**Questions on the material:**
(1) Decide whether each statement agrees with the chiropractic podcast transcript, answering yes or no and quoting the words that settle it: (a) The host wrote and recorded the show's jingle himself. (b) The episode is numbered 46. (c) Kyle Swanson is a Texas A&M Aggie.
(2) Continue the chiropractic podcast transcript from its last sentence.

**Exercise text:**

┄┄┄┄┄┄┄┄┄┄┄┄┄┄┄┄┄┄┄┄

CF 045: Harvard Health, Low Back Stenosis, Allergy Autism

As the title this week indicates, I’ve taken some files that have been gathering a little bit of dust in the dark corner and I’m bringing them out into the light.

Today we’ll talk about an article in Harvard Health, we’ll talk about low back stenosis research (something that doesn’t get a lot of attention), we’ll talk about a JAMA article on allergies and autism, and we’ll hit on a paper attempting to explain why some patients respond while others do not. 

Integrating Chiropractors


But first, you know what’s up, I wrote and recorded our jingle so you might as well just sit back and enjoy this candy for your ears. When you do create something, it’s going to be in EVERY show don’t ya know!! Here’s that bumper music

OK, we are back. Welcome to the podcast today, I’m Dr. Jeff Williams and I’m your host for the Chiropractic Forward podcast.  

You have collapsed into Episode #45

OK, first thing, we should probably talk about the Texas vs. Oklahoma game that just happened this last weekend. By the time this posts, it’ll be two weeks ago but, still need to brag. What a game that was. I’m a Texas boy but either way would have been fine since most of OU’s players are from Texas anyway. I go for all of the Texas teams. 

I want to thank Kyle Swanson for the shout out on the Forward Thinking Chiropractic Alliance group a couple weeks ago. He’s a Texas A&M Aggie. Look, like I said, I root for A&M too so we would probably be buddies in the real world if I’m guessing out loud. 

Front Desk Staffing

Let’s get to the ongoing saga of hiring a new front desk staff. If you’ve been following along, you’ll remember that hiring a new front desk staff member has been nothing but a soup sandwich. 

Messy. Gloppy, Unreal and confusing. Those are just some words I’m laying on you. I have more words for what we’ve been through on this deal but then my podcast would have an explicit designation and I try to keep it clean around here.

┄┄┄┄┄┄┄┄┄┄┄┄┄┄┄┄┄┄┄┄

**Collected data:**
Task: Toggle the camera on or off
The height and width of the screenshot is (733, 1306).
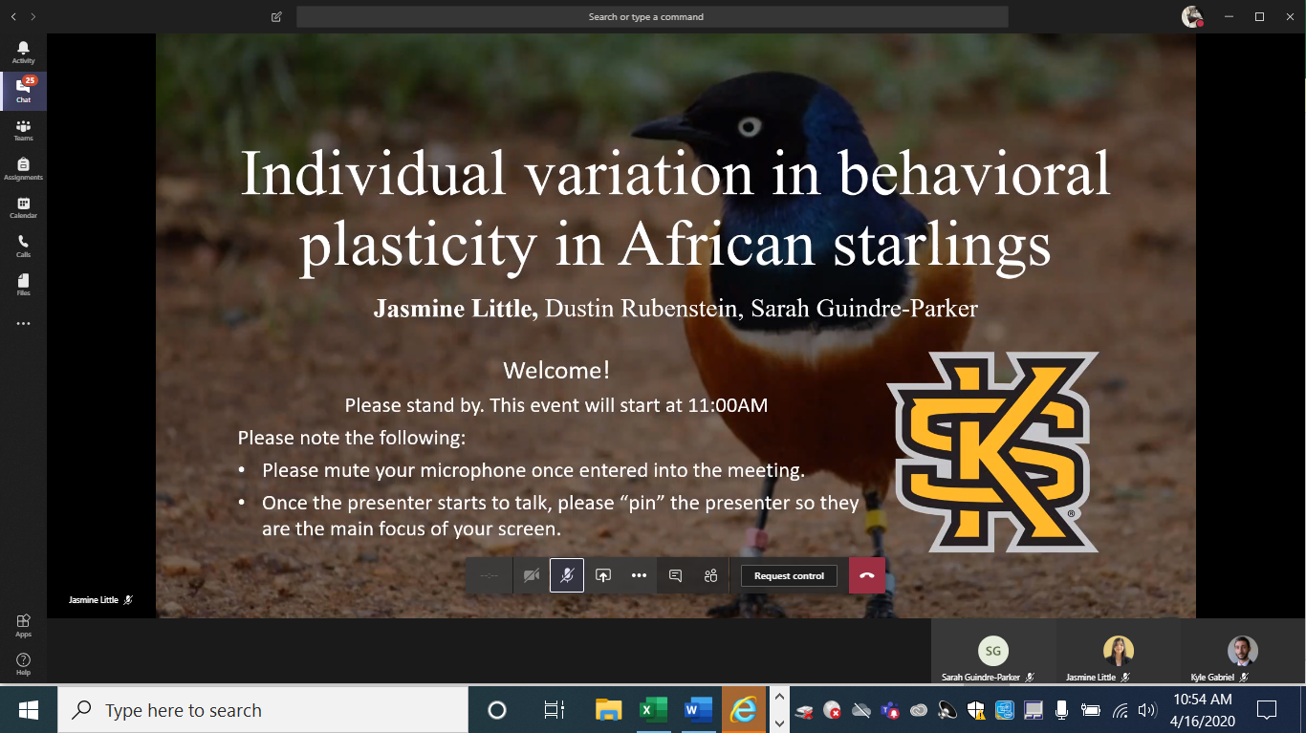Action: pos(532,575)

┄┄┄┄┄┄┄┄┄┄┄┄┄┄┄┄┄┄┄┄

**Exercise results:**
(1)
(a) Yes: "I wrote and recorded our jingle"
(b) No: "You have collapsed into Episode #45"
(c) Yes: "He’s a Texas A&M Aggie."

(2)
But, I believe progress has been made. We seem to have a new one that seems to be on top of her game. If she’s a “sticker,” then the search may very well be over. Of course, she’s not young which is probably why she’s a sticker so far. She’s closer to my age than any of the others have been. I’m not saying that young people have no work ethic…..I’m just saying that all of the young people that we interviewed for this job have no work ethic. 

That sounds like I’m against young people, millennials, blah blah blah. I’m not. I have had some VERY intelligent and capable young people come through here as employees over the years. There are very smart, very talented young folks out there. We just didn’t encounter any of them for this round of hiring. That’s all I’m saying. 

Moving on

October has really taken off in terms of listens for the podcast. I can only guess you’re sharing episodes here and there with your network. To that, I say thank you. If I ever see you somewhere and you tell me you have been sharing my stuff, and hold your hands out like, “bring it in big boy,” well then…you’re getting a hug my friend.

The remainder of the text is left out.